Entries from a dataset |
┌──

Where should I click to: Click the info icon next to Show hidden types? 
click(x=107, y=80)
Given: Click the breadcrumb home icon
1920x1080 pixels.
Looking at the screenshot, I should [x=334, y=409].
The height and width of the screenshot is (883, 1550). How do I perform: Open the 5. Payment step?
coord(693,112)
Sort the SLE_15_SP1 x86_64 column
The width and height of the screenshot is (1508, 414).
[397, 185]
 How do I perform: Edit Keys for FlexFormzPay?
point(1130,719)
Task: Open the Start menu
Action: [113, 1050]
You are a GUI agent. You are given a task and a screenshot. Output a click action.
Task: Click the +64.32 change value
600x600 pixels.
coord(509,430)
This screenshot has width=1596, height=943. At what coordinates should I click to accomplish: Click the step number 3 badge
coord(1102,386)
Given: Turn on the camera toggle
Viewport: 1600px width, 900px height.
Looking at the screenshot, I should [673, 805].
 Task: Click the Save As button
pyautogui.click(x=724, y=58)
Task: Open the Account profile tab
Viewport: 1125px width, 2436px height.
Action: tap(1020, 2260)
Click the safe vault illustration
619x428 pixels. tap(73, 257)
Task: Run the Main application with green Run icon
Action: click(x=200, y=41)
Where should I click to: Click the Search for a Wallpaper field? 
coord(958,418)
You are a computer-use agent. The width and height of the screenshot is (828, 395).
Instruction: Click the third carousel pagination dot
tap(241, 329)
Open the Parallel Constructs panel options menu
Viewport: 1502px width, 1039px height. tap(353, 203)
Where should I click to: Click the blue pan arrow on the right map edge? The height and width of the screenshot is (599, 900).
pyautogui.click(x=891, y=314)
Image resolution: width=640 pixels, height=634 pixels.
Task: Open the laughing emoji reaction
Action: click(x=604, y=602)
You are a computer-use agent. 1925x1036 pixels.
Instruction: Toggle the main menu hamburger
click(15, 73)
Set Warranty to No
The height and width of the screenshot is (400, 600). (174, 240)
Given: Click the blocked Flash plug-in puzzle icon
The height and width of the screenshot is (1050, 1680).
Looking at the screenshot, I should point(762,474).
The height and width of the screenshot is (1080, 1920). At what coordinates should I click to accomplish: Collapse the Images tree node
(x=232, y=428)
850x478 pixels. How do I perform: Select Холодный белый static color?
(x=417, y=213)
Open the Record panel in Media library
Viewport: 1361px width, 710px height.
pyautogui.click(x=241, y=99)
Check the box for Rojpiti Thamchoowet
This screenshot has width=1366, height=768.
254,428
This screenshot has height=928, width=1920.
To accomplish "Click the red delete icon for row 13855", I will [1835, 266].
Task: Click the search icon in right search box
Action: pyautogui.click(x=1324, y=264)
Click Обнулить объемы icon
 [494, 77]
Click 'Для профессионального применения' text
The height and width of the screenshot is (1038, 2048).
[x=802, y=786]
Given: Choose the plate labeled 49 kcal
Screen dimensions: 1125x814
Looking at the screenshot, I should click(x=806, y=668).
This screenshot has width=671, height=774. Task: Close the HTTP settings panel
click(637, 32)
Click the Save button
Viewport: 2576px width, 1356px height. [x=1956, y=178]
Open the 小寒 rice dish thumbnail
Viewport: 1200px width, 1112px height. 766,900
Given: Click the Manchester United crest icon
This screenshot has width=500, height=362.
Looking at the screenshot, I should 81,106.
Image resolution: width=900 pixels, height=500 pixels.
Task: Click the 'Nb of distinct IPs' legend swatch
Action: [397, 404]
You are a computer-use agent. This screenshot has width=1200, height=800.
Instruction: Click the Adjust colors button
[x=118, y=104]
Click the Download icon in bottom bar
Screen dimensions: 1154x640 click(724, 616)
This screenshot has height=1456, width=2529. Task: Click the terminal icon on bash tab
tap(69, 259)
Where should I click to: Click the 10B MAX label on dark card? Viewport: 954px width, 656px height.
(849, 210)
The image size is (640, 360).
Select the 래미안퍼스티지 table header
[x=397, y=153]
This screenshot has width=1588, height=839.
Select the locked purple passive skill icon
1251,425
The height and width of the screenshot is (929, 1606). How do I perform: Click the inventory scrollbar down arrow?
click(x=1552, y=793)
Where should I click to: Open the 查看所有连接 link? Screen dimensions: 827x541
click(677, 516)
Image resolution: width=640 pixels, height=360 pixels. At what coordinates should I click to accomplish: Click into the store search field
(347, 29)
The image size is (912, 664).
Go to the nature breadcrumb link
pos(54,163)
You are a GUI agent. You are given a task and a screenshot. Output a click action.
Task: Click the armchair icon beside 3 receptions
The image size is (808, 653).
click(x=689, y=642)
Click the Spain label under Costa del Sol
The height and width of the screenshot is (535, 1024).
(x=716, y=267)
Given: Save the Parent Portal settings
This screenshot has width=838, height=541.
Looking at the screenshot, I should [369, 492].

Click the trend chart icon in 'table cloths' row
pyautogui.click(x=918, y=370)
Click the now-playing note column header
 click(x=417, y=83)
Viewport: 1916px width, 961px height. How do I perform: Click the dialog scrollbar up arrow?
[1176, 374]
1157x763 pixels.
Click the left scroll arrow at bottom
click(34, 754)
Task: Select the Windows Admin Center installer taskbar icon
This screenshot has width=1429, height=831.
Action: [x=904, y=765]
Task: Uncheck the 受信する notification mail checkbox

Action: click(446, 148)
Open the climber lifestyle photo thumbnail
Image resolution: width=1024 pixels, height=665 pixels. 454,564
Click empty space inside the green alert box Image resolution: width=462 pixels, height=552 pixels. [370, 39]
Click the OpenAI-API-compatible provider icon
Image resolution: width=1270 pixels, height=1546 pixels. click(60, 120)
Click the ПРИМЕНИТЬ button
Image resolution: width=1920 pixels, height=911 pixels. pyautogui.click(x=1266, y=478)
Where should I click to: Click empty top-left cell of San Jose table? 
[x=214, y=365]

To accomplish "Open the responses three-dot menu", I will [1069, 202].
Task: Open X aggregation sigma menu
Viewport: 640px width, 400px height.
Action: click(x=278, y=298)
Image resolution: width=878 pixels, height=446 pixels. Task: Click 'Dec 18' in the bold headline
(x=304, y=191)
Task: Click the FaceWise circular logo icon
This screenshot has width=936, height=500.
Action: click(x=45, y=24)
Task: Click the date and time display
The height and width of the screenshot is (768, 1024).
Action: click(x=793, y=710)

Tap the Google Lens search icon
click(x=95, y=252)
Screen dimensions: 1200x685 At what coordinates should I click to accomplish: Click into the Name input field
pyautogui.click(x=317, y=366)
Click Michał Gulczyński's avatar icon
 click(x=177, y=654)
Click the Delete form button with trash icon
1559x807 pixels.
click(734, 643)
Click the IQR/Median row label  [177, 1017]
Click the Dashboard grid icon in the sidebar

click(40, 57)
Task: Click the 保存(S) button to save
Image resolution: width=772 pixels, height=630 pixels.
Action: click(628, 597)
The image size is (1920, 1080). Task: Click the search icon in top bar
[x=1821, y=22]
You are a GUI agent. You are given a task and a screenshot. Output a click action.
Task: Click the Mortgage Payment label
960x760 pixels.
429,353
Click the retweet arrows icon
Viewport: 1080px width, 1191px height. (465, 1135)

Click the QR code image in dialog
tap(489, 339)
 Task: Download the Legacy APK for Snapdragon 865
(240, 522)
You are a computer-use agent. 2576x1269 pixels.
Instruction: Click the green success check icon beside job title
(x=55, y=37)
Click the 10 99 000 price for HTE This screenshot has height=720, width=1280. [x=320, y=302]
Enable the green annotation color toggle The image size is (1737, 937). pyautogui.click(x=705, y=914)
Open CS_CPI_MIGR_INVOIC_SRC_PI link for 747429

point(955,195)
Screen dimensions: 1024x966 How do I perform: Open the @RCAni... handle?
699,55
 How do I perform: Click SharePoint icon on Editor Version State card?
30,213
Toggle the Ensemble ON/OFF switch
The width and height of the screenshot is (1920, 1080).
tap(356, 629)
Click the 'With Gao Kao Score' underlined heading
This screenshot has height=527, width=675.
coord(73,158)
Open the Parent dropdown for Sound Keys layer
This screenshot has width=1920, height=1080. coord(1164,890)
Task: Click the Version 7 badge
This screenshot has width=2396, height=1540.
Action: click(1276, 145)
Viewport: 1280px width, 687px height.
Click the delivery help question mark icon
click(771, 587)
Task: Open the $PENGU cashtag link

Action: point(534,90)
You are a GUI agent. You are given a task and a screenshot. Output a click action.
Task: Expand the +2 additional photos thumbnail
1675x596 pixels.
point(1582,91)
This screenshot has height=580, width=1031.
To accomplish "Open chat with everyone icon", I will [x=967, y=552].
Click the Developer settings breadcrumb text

└──

TASK DESCRIPTION | Copy the lines starting at the one containing "This screenshot has height=580, width=1031." and ending at the last line, changing "breadcrumb" to "navigation" and leaving everything else unchanged.

SOLUTION FOR THIS TASK |
This screenshot has height=580, width=1031.
To accomplish "Open chat with everyone icon", I will [x=967, y=552].
Click the Developer settings navigation text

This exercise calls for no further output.